# WHAT TO WORK ON
No pictures belong in the copy. Reproduce exactly the lines beginning at the line containing "The height and" and continuing to the end of the entries below.
======== DATA FOR THIS EXERCISE ========
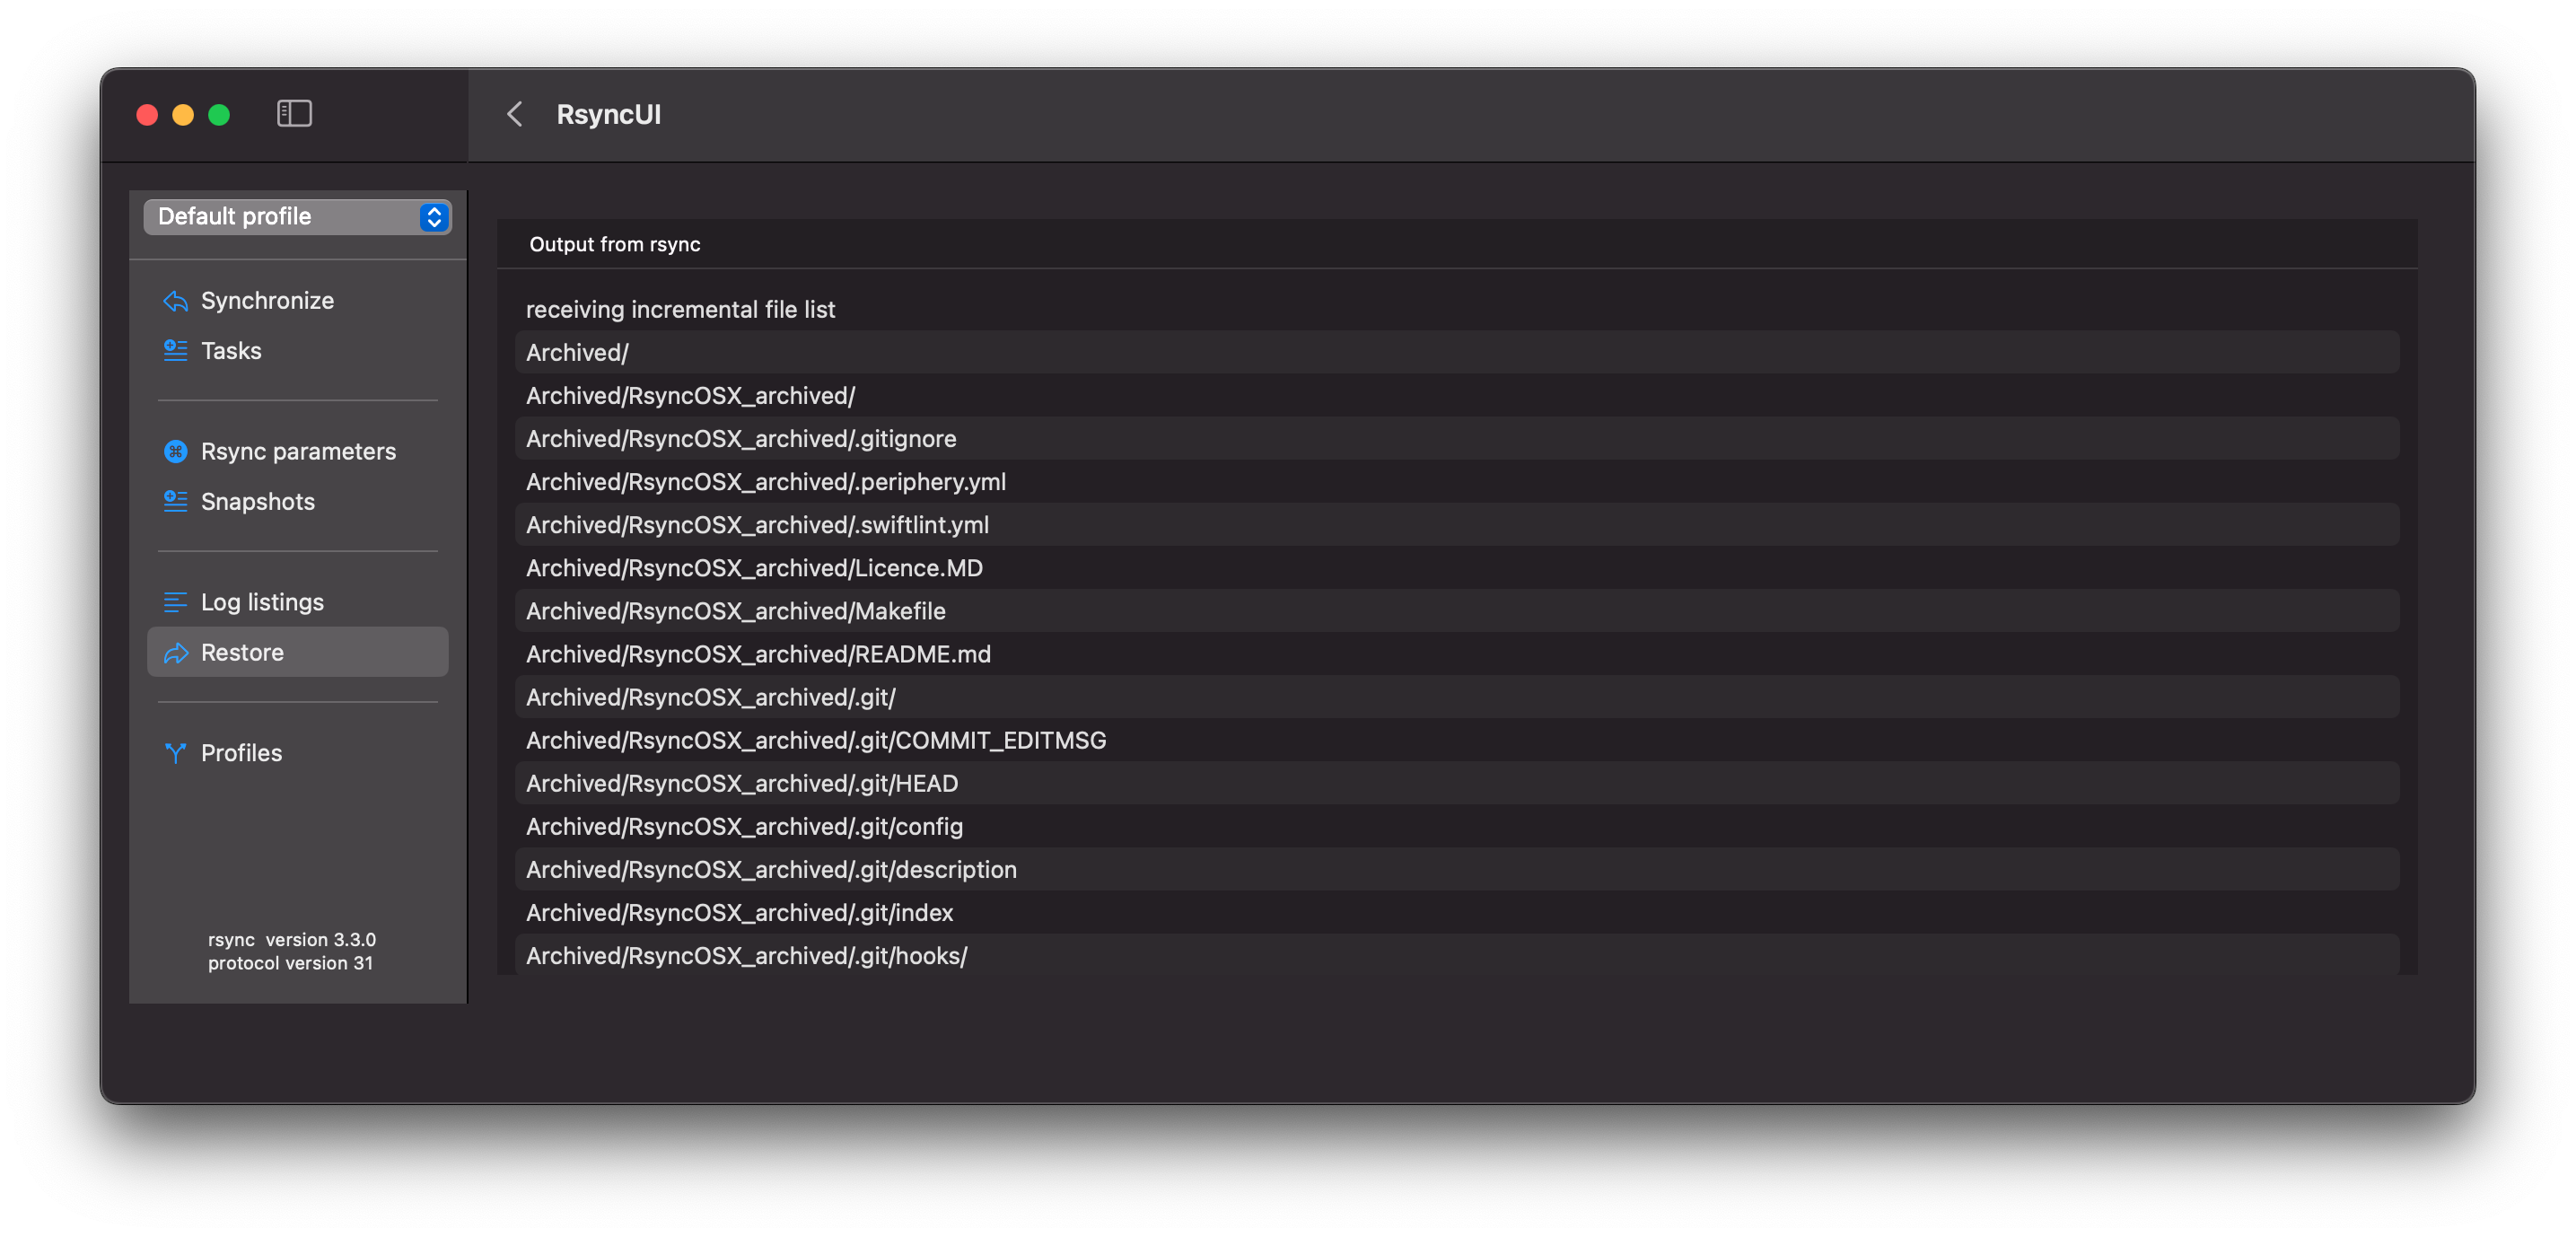
Task: Click the Rsync parameters command icon
Action: click(175, 452)
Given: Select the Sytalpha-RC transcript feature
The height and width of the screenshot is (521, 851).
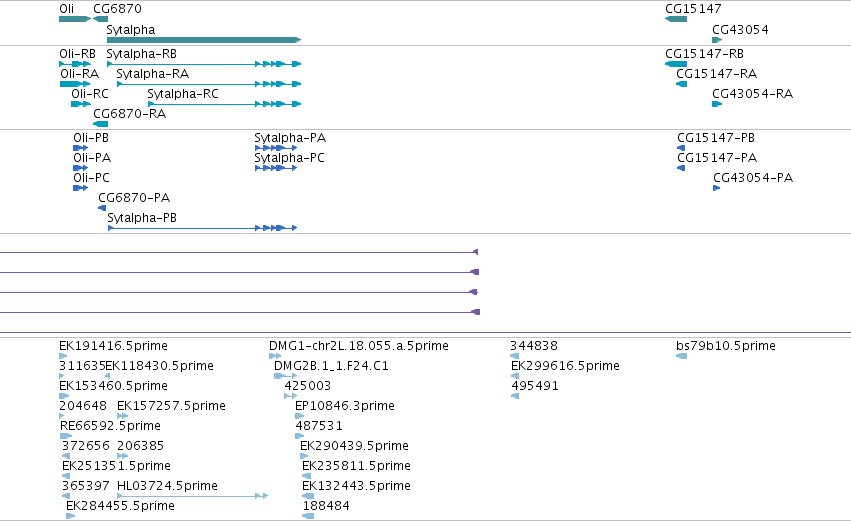Looking at the screenshot, I should tap(224, 104).
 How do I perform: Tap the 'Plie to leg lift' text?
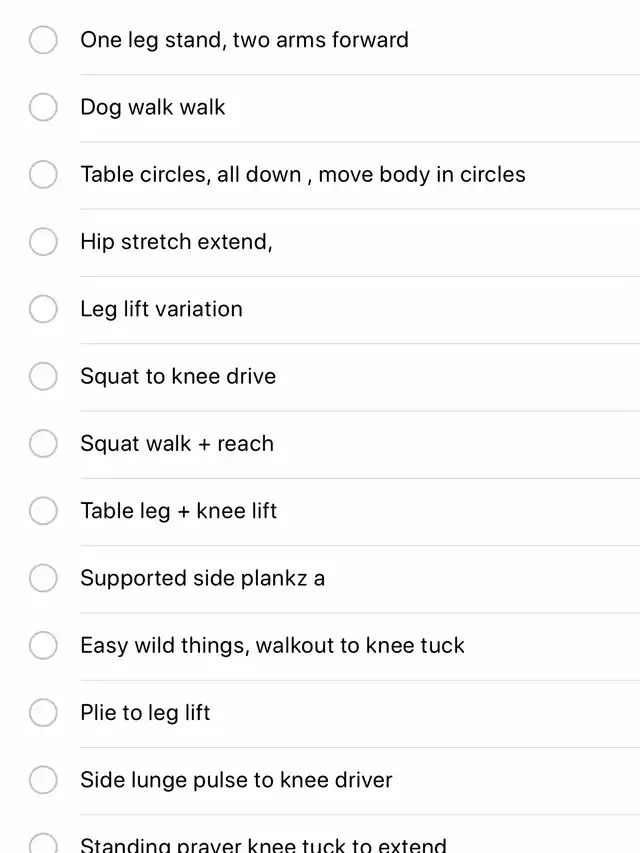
========
# SOLUTION TO THIS EXERCISE
The height and width of the screenshot is (521, 851).
Looking at the screenshot, I should tap(224, 104).
 How do I perform: Tap the 'Plie to leg lift' text?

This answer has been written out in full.